Published: February 9th 2021
Format: eBook (ARC)
Tag: Young Adult, Contemporary, Romance, Realistic Fiction, Asian Lit, PoC
| Synopsis from the Publisher |
If Bao Nguyen had to describe himself, he’d say he was a rock. Steady and strong, but not particularly interesting. His grades are average, his social status unremarkable. He works at his parents’ pho restaurant, and even there, he is his parents’ fifth favorite employee. Not ideal.
If Linh Mai had to describe herself, she’d say she was a firecracker. Stable when unlit, but full of potential for joy and fire. She loves art and dreams pursuing a career in it. The only problem? Her parents rely on her in ways they’re not willing to admit, including working practically full-time at her family’s pho restaurant.
For years, the Mais and the Nguyens have been at odds, having owned competing, neighboring pho restaurants. Bao and Linh, who’ve avoided each other for most of their lives, both suspect that the feud stems from feelings much deeper than friendly competition.
But then a chance encounter brings Linh and Bao in the same vicinity despite their best efforts and sparks fly, leading them both to wonder what took so long for them to connect. But then, of course, they immediately remember.
Can Linh and Bao find love in the midst of feuding families and complicated histories?
| Book Review |
I received a complimentary copy of this book from Simon and Schuster Children’s Publishing & Simon & Schuster Books for Young Readers through NetGalley in exchange for an honest review. Opinions expressed in this review are completely my own.
Describing This Book in Adjectives: family-centered, character-driven, contemporary
This book plays off the enemies-to-something-more theme, but in this case Bao and Linh are not really the enemies – their parents are. With their families owning competing Vietnamese restaurants, Bao and Linh have been told to hate each other from childhood, but a chance encounter brings them into each-other’s lives, and thus a budding romance forms.
Told from alternating perspectives, Le’s story will feel very familiar for readers, in the best way. Who hasn’t read about families at odds, a secret romance, and delicious food thrown into the mix? Throughout the novel, I found myself getting so hungry, reading Le’s lush descriptions of food. The food itself is a huge element to the story, with both Bao’s and Linh’s families making their living out of running their restaurants. Both of their families came over as refugees, have know real hardships and lost loved ones and friends on the journey over. Food is one of the ways these families can still feel connected to their homeland, and each family takes their recipes seriously.
The family aspect of this novel is the driving force. Both Bao and Linh are centered within their family, make decisions based on their family, and it’s one of the many similarities they have that brings them together. They each understand what the other is going through because they’ve lived it. Family is also one of the things keeping them apart, as both know their families won’t accept their relationship. Many readers will probably enjoy the secret romance aspect of the story. It definitely drives the story forward and is a pretty compelling aspect of the book.
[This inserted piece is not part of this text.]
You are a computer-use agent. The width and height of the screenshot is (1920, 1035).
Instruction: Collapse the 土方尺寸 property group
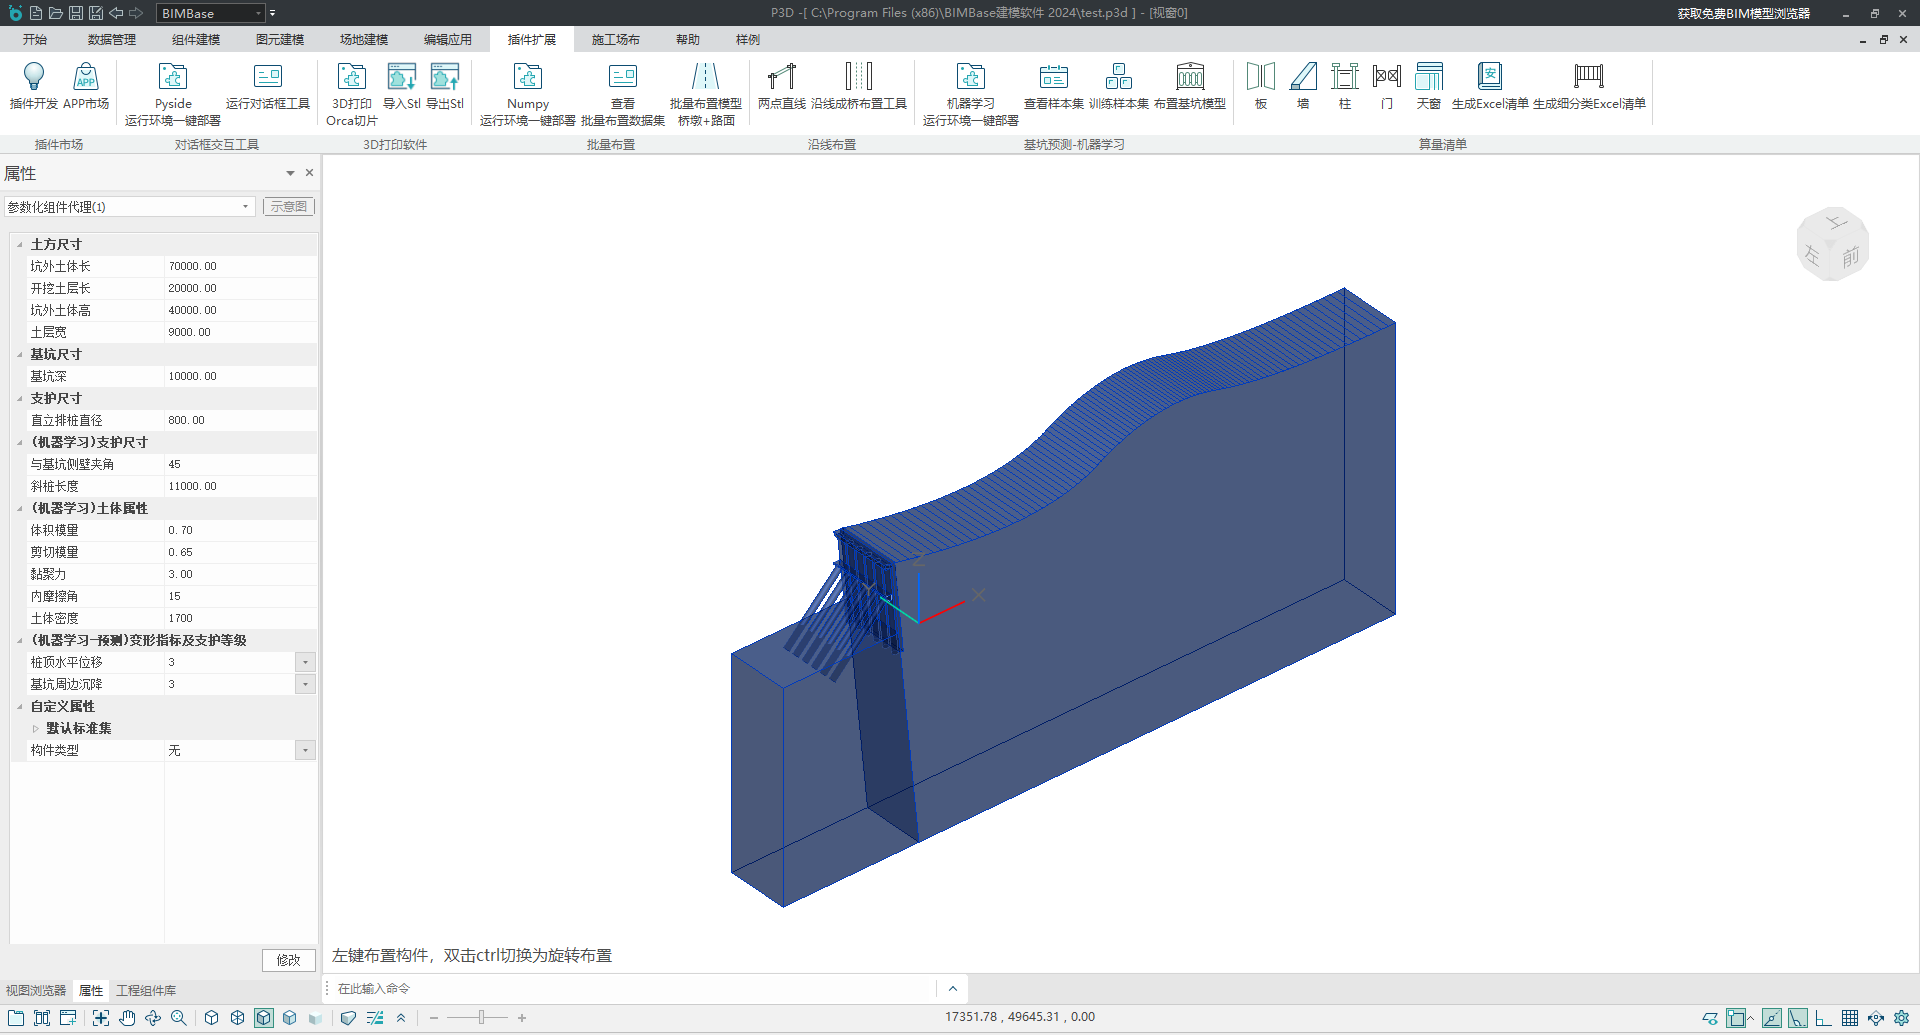(x=20, y=244)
I love the romance in this story as well. Since you get both Bao’s and Linh’s perspectives, you get to experience every aspect of their growing attraction, become submerged in their feelings. Both are hesitant to admit to their feelings at first, but the attraction is strong. It’s one of the most fun parts about reading the book, watching them dance around each other. Their friends, the secondary characters, add another element of hilarity and complexity. I enjoyed the secondary characters as much as the main.
Ultimately, this is a story about making amends, about being honest (with oneself and with those close to you), and about achieving your dreams. I think many readers will connect with Bao in his journey of self-discovery of what he’s capable of, of Linh’s fear of coming clean to her family about what her dreams are because they don’t align with what her parents want for her. There’s a lot of general teen angst that many will find relatable, which is one of the reasons this book rings so true. I know that I will be recommending this book to people, it’s just so good!
| My Rating |
Definitely Worth the Read
I really enjoyed reading this book. The romance is so sweet and it has that added bonus of love-on-the-sly which I like. I also really enjoyed reading about authentic Vietnamese food, although it did make me very hungry!
However, this isn’t just a romance. Le’s novel deals with many hard-hitting issues. The characters are really relatable because they face issues that many teens in America will probably recognize and identify with, such as having a dream that is counter to what your parent(s) want for you or even not knowing what you’re good at. Self-discovery and being honesty with oneself are big issues in this book, along with family and identity. The parents of the main characters immigrated to the US looking for better opportunities for their children. Issues of race are brought up, but it’s handled very well and realistically, so it doesn’t feel like an unnecessary layer of depth. Many teen readers will probably appreciate the acknowledgement.
Ultimately, this is a book you’ll want to read if you’re into the hidden romance trope, the warring families trope, or you just dig really good contemporary, realistic fiction.